Finally, we may compare the results with those published previously. Table S1 contains the optimum values obtained in the present study with those reported previously with different bioreactor systems. A reaction rate of 3.8 g/L h was accomplished using the airlift reactor with the PVC support matrix. An even higher maximum oxidation rate (5.5 g/L h) has been achieved using the packed-bed bioreactor with the PE packing at the pH level of 1.4, which is obviously higher than the highest value (3.3 g/L h) reported previously with an ion-exchange resin within the same type of reactor at comparable pH values of 1.3–1.5. This difference confirms that improvement has been made in the efficiency of the biooxidation of the ferrous ion using a more suitable packing material compared to ion-exchange resin or PVA, thus taking one step forward in the field from a practical point of view. Notably, the packing used in the present study for the fixed-bed operation is capable of being scaled-up over long-range implementations when compared to the earlier systems using, e.g., glass beads as the packing. It may be conceived that the employed microorganism has been effectively trapped in the small pores of the packing, thus forming an ideal biofilm inside the fixed-bed bioreactor.

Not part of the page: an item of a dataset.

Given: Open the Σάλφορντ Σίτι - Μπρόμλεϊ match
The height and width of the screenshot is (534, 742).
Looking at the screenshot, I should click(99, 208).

The observed superior performance of the packed-bed bioreactor would be particularly impressive, taking into account that the oxygen transfer capacity of a packed bed reactor is expected to be lower than in an airlift reactor [1].

Conclusion

This article dealt with the relative performance of two biofilm-based airlift reactors and one fixed bed biofilm reactor in the bioleaching of sulfide mineral for ferrous ion oxidation. Fe(II) loading rates in the range of 8–120 mol/m3·h were applied with Acidithiobacillus ferrooxidans cells immobilized on different packing materials in the three bioreactors. Successful continuous operation of the bioreactors was established over an extended period of 120 days. Two different (beginning and ending) regions concerning the loading rate were identified in most of the cases for the steady-state ferrous iron oxidation rate and ferrous iron concentration so that the operation reached almost a plateau after the conversion rate of 95%. The maximum oxidation rates obtained in the present work at the hydraulic residence time of 1.2 h were 91, 68 and 51 mol/m3 h within the fixed bed, airlift1, and airlft2 bioreactors. On the other hand, the conversion of ferrous iron in the fixed bed bioreactor met 95% within 10 days in the startup period while the corresponding time in the airlift2 bioreactor exceeded 40 days. Hence, the fixed bed bioreactor was regarded superior to the airlift bioreactors at the same operating conditions owing mainly to fast biofilm development, the formation of a thick biofilm, and lower sensitivity to shear, which altogether extend the startup time and productivity of the bioreactor. Finally, the kinetics of the startup period was described satisfactorily using the generalized logistic equation. The steady-state kinetics of the three bioreactor systems was fairly described by the Jones–Kelly model with the assumptions of ideal mixed-flow and plug-flow reactors.